Aos 25, após cobrança de falta perigosa para o Grêmio, o auxiliar postado atrás do gol alegou pênalti de Fábio Santos em Everton, mesmo após o árbitro mandar seguir. Luan foi para a marca do cal mas mandou a bola na trave, o que nos livrou de uma desvantagem ainda maior.
Tentando uma injeção de ânimo no time alvinegro, Larghi deu a Tenras a oportunidade de estrear hoje (ontem), mesmo que com pouco tempo para agir. O uruguaio entrou no lugar de Chará, que teve uma atuação abaixo do esperado, já que sem dúvidas tem algo mais a acrescentar.
Falando em deixar a desejar, podemos atingir toda a equipe atleticana. Estamos falando do Grêmio em Porto Alegre, um dos maiores desafios para qualquer adversário do tricolor, porém, o modo como aceitou a derrota faz o Galo voltar a nos preocupar. As mudanças no time trouxeram uma fragilidade maior, mas todos nós esperávamos mais dessa intertemporada.
O Galo não deu nenhum trabalho ao Grêmio, analisando o contexto geral. Foi um mero expectador que teve o "privilégio" de ver um time jogar aquele futebol redondinho que todo torcedor sonha em ver em seu clube de coração. Basicamente, passamos mais de um mês aguardando para voltar a ver o Galo em campo, mas o que vimos não agradou em nada.
A postura atleticana em nada combina com as nossas ambições para a temporada. Temos apenas o Brasileirão a ser disputado em 2018, e o mínimo que se espera para encarar esse longo campeonato é vontade, algo que faltou hoje.
Thiago Larghi inventou demais ao escalar o time, quando o ideal seria jogar de uma maneira mais simples, levando em consideração as mudanças radicais que tivemos que encarar. Isso sem dúvidas fez do Galo uma equipe bagunçada em grande parte do jogo, o que facilitou ainda mais a vida do Grêmio.

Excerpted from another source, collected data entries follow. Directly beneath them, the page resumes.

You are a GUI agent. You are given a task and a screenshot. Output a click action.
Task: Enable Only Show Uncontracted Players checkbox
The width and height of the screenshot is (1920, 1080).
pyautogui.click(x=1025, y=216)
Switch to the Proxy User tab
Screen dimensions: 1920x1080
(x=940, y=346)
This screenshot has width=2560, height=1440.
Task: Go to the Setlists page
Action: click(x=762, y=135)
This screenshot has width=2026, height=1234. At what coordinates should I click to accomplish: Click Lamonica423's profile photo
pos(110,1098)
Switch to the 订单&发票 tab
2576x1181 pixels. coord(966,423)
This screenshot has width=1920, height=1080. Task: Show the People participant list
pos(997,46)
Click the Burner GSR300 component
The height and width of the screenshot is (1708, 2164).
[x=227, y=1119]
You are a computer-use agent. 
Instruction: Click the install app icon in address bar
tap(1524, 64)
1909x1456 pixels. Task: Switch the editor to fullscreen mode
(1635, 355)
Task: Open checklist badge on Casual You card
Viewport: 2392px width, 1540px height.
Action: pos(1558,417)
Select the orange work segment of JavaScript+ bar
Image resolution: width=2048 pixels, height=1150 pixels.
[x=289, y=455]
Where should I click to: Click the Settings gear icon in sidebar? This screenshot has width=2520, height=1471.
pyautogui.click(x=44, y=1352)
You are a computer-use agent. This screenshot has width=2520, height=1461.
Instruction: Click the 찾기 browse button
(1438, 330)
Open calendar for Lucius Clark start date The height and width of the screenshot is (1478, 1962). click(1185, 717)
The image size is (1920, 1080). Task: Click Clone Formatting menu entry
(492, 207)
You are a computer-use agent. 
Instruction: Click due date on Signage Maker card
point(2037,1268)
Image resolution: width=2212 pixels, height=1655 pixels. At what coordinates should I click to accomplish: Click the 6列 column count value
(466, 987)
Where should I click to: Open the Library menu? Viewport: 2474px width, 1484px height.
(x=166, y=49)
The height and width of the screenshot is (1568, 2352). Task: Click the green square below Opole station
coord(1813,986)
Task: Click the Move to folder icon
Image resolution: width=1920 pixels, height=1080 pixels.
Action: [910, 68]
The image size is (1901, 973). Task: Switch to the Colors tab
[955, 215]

Com a derrota por 2x0 ainda perdemos uma posição. Ao vencer o Flamengo, o São Paulo nos ultrapassou na tabela e se encontra com três pontos de vantagem.
Com essa equipe desencaixada, temos um desafio tão grande quanto o desta noite, no domingo, às 16 horas. Dono de um ataque poderoso e, em contrapartida, de uma defesa medonha, o Galo visitará o Palmeiras, no Allianz Parque, buscando pontuar na próxima rodada para tentar compensar de alguma maneira o show de horrores apresentado hoje (ontem).
O alviverde não nos vence desde 2011, sendo assim, que o Galo consiga manter este tabu, que possa trazer no mínimo um ponto para casa e, principalmente, que apresente um melhor futebol, com a cara de uma equipe que almeja vencer.